FROM GASTROENTERITIS TO BILATERAL THALAMIC HEMORRHAGE: A CASE OF WERNICKE ENCEPHALOPATHY IN A NON-ALCOHOLIC PATIENT

Case Presentation:

A 48 year-old male with a past medical history of morbid obesity, hypertension, and poorly nutritious diet consisting strictly of “pizza and chips” who presented after he was found unresponsive and incontinent of urine at home. He reportedly did not consume alcohol. Four weeks prior to presentation, he developed an acute onset of abdominal cramping, nausea, vomiting, diarrhea, anorexia, and poor oral intake. A week later, he developed unsteady gait, worsening fatigue and slept for most of the day. He reportedly had not left his bed the previous 48 hours prior to presentation. Initial work-up was largely negative. Patient was afebrile with stable vitals. Neurologic exam was limited on account of patient’s lethargy and confusion, but notable for spontaneous movement of all extremities, normal deep tendon reflexes, and absence of nystagmus. Labs were largely unremarkable, with normoglycemia, and negative toxicology screen. Computerized tomography (CT) scan of the head, electroencephalogram, and cerebrospinal fluid analysis were unremarkable. Within 24 hours the patient became more obtunded and was intubated for airway protection. Subsequent magnetic resonance imaging study of his brain demonstrated bilateral thalamic and intraventricular hemorrhages. CT venogram and cerebral angiogram ruled out cerebral venous thrombosis and arteriovenous malformation, respectively. A blood thiamine level was markedly low at 37 nmol/L (normal reference range: 78 to 185), confirming the diagnosis of severe thiamine deficiency.  He was treated with an external ventricular drain and IV thiamine.

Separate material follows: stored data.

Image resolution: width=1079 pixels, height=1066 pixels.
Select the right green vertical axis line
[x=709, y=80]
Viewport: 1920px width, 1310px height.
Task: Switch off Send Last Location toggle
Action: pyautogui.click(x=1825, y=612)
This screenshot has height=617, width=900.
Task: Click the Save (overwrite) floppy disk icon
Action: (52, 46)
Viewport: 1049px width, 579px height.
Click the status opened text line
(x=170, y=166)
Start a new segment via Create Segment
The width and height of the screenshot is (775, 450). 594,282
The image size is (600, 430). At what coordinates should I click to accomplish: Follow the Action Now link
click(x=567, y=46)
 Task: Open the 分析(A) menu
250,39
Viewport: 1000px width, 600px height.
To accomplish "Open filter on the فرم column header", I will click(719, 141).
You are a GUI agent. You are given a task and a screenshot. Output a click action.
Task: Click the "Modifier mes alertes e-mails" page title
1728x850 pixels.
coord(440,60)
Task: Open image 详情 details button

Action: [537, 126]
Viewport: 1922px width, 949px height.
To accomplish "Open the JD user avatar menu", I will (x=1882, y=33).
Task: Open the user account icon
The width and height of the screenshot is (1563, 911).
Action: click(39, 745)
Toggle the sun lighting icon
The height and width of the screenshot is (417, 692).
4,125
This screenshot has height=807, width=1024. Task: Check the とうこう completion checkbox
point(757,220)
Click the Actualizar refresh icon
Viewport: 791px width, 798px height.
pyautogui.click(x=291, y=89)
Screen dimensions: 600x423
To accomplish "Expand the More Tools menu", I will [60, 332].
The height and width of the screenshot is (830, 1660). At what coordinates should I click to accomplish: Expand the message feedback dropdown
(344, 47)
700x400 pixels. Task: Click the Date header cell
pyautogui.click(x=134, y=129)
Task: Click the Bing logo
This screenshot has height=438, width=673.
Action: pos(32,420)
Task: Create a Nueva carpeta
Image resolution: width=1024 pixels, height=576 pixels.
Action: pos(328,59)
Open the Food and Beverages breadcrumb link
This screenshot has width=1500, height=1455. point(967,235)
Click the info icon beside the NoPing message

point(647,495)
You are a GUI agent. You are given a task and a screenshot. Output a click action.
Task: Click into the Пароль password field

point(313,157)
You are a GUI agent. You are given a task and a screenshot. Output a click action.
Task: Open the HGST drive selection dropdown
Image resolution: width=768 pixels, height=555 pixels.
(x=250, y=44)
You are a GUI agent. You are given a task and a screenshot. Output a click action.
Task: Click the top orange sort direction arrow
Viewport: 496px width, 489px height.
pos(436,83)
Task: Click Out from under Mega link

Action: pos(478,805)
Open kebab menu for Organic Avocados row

The following weeks showed gradual improvement in alertness, however, expressive aphasia and unsteady gait were among persistent remaining deficits.

Discussion:

This is a case of Wernicke encephalopathy complicated by bilateral thalamic hemorrhage in a non-alcoholic patient.  Bilateral thalamic hemorrhage is a rare complication of severe thiamine deficiency with only a few other cases reported in the literature. Interestingly, in this case, a common gastroenteritis infection precipitated this near-fatal complication. Thiamine is ubiquitous in most foods and adequate stores are easily obtained with a typical western diet. The half-life is 9-18 days and deficiency can result from poor nutrition and/or high catabolic states. Classically, thiamine deficiency is associated with alcoholics who present with Wernicke encephalopathy, which is characterized by a triad of confusion, ophthalmoplegia, and ataxia. In our case, it is possible the patient had a poor reserve of thiamine due to the lack of diversity in his diet.  A bout of gastroenteritis likely further precipitated acute thiamine deficiency from poor oral intake and rapid depletion of previously compromised reserves. His initial clinical signs of thiamine deficiency were new onset gait disturbance, severe fatigue, and persistent anorexia that further exacerbated the deficiency. This ultimately led to the severe complication of bilateral thalamic hemorrhage.

Conclusions:

Some symptoms of thiamine deficiency, such as anorexia and fatigue, can perpetuate those very symptoms into an ever-worsening deficiency. Due to the short half-life of thiamine (9-18 days), clinicians should consider the possibility of deficiency when evaluating any patient with a history of poor oral intake over a period of weeks, regardless of history of alcohol use.  Thalamic hemorrhage is a rare and life threatening complication of severe thiamine deficiency.